Where a Drug Master File (DMF) is required

Under the COR report-based process, the applicant must identify whether the application relies on a DMF.

The reports on the restricted part of the dossier (including questions raised by, and the answers provided to, the COR) must be provided to the TGA by the DMF holder along with the DMF.

How current is the information within the overseas report

The currency of information within the overseas report is a key consideration for the COR report-based process.

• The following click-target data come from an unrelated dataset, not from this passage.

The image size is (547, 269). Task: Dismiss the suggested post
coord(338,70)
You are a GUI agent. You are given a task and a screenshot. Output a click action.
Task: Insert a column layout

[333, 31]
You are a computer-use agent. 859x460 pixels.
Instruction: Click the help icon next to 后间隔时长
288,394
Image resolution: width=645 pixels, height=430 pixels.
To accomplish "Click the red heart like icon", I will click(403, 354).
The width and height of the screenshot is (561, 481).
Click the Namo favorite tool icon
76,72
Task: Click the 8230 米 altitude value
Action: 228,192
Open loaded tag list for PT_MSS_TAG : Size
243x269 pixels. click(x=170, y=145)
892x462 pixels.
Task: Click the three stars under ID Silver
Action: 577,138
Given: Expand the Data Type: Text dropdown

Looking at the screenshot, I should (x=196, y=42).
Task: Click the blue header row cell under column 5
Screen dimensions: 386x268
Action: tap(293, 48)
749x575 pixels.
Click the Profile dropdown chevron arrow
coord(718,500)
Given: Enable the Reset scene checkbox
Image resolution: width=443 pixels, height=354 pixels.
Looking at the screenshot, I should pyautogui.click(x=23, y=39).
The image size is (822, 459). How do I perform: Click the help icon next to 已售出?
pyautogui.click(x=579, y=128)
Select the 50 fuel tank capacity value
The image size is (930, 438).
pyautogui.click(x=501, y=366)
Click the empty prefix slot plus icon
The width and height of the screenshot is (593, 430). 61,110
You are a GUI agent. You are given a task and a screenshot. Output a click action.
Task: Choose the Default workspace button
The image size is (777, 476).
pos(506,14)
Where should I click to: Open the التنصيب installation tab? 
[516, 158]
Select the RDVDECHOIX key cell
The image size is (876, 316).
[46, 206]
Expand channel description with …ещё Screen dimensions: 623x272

For COR-A applications the medicine must have received the full overseas marketing approval no longer than 1 year before the application to the TGA. This helps to ensure that TGA decisions are based on the most current international scientific and clinical information and guidelines. This also limits the likelihood that the medicine has changed since the original approval (i.e. subsequent variations).

For COR-B applications, there is no time limit for how long ago the medicine had received overseas approval. Therefore, it is more likely that the medicine or the guidelines used by the COR to assess the medicine or both may have changed.

Literature-based submissions are likely to be unsuitable for COR-A or COR-B as literature may not be current.

These factors help determine how much additional TGA evaluation effort will be required and whether a Category 1 process may be more appropriate.